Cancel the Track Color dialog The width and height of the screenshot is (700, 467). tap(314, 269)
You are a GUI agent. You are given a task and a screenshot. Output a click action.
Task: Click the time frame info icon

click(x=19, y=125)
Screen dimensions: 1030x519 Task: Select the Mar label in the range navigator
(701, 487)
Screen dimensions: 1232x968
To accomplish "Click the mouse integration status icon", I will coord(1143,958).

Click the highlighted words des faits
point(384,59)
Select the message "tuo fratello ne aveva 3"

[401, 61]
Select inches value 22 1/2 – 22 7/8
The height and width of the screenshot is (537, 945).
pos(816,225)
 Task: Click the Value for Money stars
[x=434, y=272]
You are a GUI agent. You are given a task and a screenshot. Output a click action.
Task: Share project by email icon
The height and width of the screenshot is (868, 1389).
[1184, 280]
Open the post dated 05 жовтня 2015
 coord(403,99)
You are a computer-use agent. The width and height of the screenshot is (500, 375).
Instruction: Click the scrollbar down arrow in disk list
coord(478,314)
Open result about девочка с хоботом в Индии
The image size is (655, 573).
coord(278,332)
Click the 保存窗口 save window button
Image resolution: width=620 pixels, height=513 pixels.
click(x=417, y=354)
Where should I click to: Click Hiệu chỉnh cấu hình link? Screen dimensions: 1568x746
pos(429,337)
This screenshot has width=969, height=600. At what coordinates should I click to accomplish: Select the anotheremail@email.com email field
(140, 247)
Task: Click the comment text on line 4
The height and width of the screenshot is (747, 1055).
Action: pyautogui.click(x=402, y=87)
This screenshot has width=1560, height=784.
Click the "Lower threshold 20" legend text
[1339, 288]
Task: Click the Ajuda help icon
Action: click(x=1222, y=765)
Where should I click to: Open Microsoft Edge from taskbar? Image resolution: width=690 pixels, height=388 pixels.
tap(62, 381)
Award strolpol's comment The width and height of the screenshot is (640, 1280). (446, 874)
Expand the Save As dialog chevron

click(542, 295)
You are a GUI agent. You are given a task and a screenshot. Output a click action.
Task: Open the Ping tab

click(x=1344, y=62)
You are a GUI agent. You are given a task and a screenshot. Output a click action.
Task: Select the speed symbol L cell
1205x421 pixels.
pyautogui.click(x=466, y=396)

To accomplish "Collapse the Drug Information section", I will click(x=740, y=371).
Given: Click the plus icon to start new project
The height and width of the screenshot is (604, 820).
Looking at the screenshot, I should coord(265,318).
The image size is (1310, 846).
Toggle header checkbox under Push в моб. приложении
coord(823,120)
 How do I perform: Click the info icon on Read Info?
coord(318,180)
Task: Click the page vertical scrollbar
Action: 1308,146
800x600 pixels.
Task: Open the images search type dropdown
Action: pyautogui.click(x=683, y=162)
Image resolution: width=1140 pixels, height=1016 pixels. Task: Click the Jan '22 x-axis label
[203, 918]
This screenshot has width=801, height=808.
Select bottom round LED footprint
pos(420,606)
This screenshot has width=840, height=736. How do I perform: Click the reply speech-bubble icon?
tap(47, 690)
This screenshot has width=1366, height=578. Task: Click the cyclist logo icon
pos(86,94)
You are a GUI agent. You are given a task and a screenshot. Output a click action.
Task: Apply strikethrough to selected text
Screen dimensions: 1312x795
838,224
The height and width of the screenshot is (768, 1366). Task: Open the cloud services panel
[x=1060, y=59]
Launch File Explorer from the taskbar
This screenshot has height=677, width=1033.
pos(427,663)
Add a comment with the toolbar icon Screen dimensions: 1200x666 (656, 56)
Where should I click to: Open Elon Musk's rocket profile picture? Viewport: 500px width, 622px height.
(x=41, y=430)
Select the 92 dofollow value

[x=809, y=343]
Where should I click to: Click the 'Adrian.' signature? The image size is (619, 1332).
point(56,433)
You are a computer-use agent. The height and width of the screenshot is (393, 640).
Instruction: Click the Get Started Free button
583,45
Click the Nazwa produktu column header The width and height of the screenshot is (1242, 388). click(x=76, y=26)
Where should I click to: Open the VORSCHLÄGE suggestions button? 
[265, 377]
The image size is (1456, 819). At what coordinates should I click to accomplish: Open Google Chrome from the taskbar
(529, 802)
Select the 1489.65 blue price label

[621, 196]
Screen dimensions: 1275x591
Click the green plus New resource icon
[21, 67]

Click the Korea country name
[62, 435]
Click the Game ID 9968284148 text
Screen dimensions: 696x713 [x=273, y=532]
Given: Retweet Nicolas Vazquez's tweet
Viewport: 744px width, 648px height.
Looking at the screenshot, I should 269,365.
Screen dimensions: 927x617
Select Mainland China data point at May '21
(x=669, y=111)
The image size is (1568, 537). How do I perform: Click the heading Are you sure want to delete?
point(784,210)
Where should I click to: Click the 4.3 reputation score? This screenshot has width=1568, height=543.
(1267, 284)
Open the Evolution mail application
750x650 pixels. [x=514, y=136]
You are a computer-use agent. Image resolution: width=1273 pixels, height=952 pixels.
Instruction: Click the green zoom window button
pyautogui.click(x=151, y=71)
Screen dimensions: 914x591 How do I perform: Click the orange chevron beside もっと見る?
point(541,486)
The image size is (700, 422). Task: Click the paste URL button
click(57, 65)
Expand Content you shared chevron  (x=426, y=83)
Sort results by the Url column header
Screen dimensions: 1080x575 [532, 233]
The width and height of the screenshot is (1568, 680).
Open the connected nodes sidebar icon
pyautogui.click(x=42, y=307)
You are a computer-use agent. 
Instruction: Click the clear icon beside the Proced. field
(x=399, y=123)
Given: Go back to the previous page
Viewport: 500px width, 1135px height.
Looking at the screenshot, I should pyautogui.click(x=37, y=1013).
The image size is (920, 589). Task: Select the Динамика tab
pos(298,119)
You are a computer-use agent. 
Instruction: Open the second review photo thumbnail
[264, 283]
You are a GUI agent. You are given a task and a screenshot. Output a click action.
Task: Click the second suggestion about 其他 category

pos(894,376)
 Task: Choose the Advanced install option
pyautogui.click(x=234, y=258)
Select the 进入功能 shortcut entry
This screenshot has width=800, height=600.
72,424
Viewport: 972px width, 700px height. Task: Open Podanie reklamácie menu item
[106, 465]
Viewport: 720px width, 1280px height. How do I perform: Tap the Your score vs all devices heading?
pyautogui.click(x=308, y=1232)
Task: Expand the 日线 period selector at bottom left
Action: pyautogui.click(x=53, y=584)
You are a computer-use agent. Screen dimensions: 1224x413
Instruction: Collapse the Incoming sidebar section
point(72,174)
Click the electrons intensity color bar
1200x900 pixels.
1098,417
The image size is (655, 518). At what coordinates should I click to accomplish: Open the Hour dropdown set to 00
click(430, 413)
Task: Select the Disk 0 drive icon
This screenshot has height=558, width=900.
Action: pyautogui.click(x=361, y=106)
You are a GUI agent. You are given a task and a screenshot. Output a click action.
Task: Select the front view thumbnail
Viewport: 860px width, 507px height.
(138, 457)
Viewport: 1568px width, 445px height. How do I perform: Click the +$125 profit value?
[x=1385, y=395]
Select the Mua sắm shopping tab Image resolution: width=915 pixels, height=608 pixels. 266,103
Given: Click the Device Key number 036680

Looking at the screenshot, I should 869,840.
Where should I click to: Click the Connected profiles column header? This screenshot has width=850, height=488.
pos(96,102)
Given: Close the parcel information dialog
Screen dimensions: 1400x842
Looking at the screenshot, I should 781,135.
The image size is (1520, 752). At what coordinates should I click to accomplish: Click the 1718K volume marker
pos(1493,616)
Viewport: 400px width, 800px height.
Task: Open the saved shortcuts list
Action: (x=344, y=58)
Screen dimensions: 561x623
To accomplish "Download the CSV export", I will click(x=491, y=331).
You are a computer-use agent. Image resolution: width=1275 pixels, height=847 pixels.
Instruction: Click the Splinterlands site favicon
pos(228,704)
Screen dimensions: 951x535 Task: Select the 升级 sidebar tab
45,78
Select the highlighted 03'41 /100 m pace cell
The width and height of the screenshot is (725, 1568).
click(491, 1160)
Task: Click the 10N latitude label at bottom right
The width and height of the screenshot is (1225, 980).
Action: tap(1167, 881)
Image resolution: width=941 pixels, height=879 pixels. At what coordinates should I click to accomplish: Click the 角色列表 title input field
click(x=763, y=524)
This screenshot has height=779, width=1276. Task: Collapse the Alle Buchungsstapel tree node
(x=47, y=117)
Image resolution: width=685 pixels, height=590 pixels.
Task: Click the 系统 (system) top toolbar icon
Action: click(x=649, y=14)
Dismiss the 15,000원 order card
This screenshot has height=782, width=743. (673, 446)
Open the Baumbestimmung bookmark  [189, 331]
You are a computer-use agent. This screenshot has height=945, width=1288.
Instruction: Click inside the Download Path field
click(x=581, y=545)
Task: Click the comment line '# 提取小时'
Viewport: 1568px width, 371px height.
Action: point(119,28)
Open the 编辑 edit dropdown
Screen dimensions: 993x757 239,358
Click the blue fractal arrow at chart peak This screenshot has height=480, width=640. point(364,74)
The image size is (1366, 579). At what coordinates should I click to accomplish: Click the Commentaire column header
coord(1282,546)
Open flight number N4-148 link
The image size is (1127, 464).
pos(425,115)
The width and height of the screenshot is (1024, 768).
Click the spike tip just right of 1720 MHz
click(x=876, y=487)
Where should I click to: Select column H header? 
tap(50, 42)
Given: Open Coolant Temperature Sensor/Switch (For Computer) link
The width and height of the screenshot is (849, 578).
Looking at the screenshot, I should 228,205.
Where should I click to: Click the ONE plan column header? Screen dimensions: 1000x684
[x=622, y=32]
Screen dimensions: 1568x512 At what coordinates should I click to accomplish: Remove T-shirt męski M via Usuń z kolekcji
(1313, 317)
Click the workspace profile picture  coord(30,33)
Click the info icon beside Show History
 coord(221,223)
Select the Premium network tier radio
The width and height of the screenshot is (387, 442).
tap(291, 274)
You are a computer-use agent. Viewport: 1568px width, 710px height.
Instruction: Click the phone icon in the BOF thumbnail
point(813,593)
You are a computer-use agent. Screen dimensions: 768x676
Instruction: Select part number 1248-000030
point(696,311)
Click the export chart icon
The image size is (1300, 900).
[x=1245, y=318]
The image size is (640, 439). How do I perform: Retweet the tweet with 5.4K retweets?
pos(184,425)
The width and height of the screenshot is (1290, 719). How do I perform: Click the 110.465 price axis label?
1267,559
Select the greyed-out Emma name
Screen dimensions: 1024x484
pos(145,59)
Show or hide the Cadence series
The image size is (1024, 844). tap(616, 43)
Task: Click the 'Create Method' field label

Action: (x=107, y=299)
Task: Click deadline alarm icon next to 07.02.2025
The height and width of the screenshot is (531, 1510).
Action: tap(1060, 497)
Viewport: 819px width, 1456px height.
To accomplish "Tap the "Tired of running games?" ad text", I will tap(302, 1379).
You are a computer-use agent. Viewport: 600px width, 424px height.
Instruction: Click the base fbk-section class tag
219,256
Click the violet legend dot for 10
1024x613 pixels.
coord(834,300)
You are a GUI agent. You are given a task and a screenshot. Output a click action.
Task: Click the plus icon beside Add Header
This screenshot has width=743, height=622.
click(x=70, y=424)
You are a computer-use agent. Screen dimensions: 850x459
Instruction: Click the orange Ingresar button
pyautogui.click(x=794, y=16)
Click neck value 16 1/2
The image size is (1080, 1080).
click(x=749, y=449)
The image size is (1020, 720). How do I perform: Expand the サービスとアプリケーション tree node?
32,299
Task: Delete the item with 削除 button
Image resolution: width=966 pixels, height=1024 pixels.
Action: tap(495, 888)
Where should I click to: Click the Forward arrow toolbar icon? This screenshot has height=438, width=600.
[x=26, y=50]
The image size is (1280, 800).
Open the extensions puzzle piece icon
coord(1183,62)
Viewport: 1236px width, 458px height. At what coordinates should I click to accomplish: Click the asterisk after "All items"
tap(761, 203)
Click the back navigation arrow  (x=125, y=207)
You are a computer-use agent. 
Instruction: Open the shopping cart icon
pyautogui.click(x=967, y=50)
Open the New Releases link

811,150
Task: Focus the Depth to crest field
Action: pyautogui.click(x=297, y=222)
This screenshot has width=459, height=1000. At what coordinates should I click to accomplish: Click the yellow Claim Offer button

===

Problem requirements: This exercise asks for an exact repeat of the lines from the one holding "Viewport: 1236px width, 458px" through the end of the data above.

Completed task:
Viewport: 1236px width, 458px height. At what coordinates should I click to accomplish: Click the asterisk after "All items"
tap(761, 203)
Click the back navigation arrow  (x=125, y=207)
You are a computer-use agent. 
Instruction: Open the shopping cart icon
pyautogui.click(x=967, y=50)
Open the New Releases link

811,150
Task: Focus the Depth to crest field
Action: pyautogui.click(x=297, y=222)
This screenshot has width=459, height=1000. At what coordinates should I click to accomplish: Click the yellow Claim Offer button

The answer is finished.